Data entries:
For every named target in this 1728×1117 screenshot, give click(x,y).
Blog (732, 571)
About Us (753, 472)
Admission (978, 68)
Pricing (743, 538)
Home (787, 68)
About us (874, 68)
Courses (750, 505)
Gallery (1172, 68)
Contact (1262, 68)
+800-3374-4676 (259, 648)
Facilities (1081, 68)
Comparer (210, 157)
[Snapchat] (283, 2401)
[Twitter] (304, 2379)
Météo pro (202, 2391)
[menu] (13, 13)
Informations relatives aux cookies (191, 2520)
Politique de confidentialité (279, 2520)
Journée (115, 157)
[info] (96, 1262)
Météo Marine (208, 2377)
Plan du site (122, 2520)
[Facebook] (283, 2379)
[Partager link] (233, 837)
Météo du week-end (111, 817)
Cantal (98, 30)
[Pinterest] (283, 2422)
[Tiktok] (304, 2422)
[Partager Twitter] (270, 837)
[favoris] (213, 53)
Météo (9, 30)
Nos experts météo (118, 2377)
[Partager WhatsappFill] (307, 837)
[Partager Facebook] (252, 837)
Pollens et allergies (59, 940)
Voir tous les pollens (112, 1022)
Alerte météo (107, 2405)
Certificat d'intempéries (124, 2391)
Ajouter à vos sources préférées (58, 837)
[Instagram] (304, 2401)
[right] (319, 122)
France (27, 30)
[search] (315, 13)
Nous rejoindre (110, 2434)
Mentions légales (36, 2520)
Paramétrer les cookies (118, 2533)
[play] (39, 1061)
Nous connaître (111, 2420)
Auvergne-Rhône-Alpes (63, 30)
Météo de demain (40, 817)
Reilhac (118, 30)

> [TASK INSTRUCTIONS] Taking the lines above, repeat exactly those from the line that contains "Météo (9, 30)" through the line that contains "Nous rejoindre (110, 2434)", and both of those lines as well. Include nothing else.

> [ANSWER AREA]
Météo (9, 30)
Nos experts météo (118, 2377)
[Partager WhatsappFill] (307, 837)
[Partager Facebook] (252, 837)
Pollens et allergies (59, 940)
Voir tous les pollens (112, 1022)
Alerte météo (107, 2405)
Certificat d'intempéries (124, 2391)
Ajouter à vos sources préférées (58, 837)
[Instagram] (304, 2401)
[right] (319, 122)
France (27, 30)
[search] (315, 13)
Nous rejoindre (110, 2434)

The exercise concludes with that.